What is on-device text-to-speech?

On-device text-to-speech generates spoken audio from text entirely on the end user's device, without sending data to an external server. The TTS model runs locally on CPU and does not require a network connection. This differs from cloud TTS, where text is sent to a remote server, audio is generated on GPU infrastructure, and the result is returned to the application.

When should I choose on-device TTS over a cloud API?

Three deployment contexts favor on-device TTS. First, high-volume consumer applications where per-request cloud pricing does not scale economically, and a fixed license model per device reduces cost structurally. Second, offline and low-connectivity environments where voice must function without network access. Third, data privacy and compliance contexts where text input cannot leave the user's device regardless of server-side agreements.

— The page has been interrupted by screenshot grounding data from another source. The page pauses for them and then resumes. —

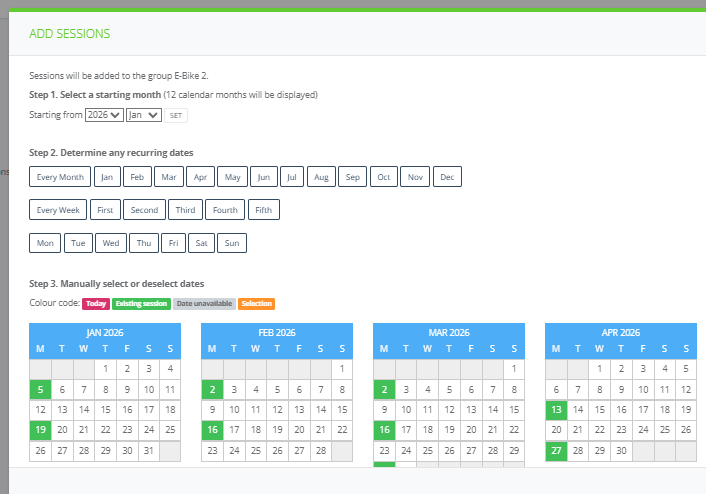Screen dimensions: 706x494
Task: Enable the Sun weekday button
Action: (231, 243)
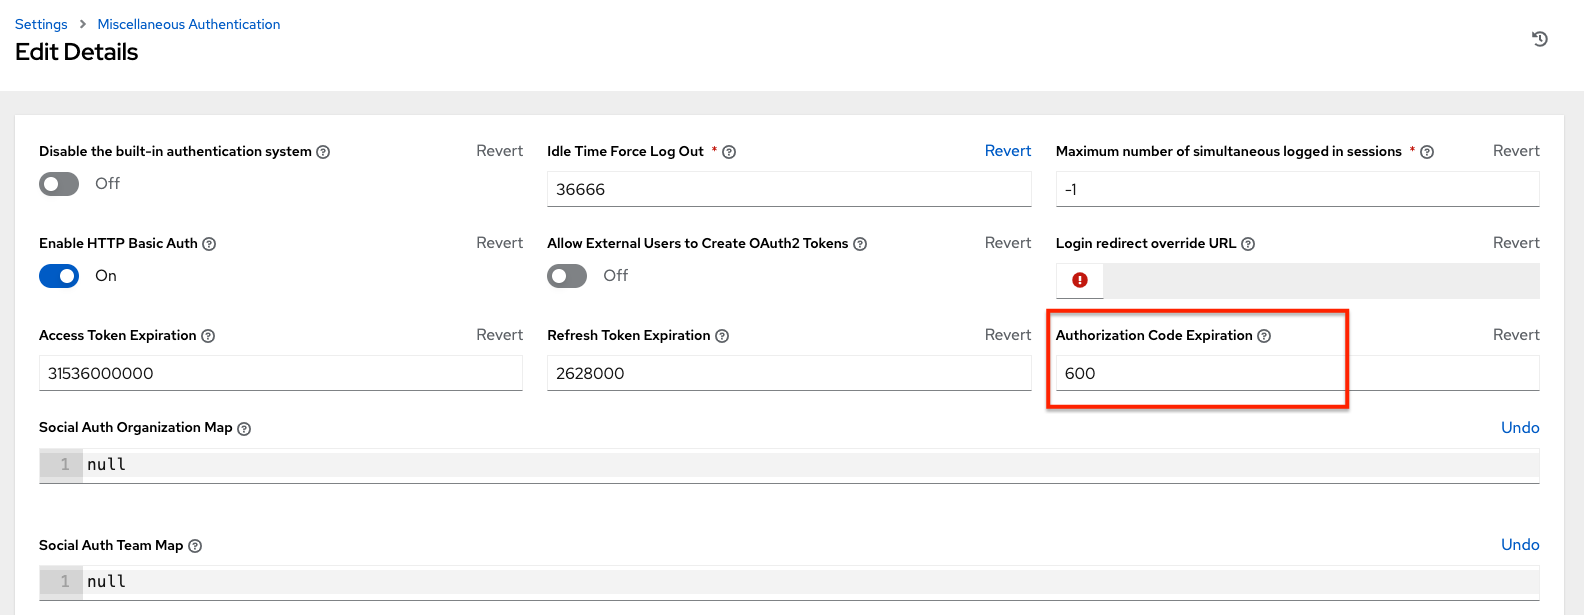Open the activity history icon
The width and height of the screenshot is (1584, 615).
click(x=1540, y=39)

How accurate is on-device TTS compared to cloud TTS?

On the Seed-TTS English benchmark with 1,008 utterances, Gradium Phonon achieves 1.48 percent WER and 56.37 percent speaker similarity, outperforming competing on-device models including Kani-TTS2 with 450M parameters at 4.97 percent WER and NeuTTS Air with 552M parameters at 2.18 percent WER, both significantly larger. On-device models are finetuned for a specific scope and quality comparisons are most meaningful within the designed use case.

What hardware does on-device TTS require?

Gradium Phonon runs inference on a single CPU core with approximately 100M parameters. It fits in mobile device memory, runs at 6x real-time on a single MacBook CPU core, and is compatible with Android, iOS, and browser environments. No GPU is required for inference. This is a practical differentiator from larger on-device models above 450M parameters that may exceed mobile memory and compute budgets.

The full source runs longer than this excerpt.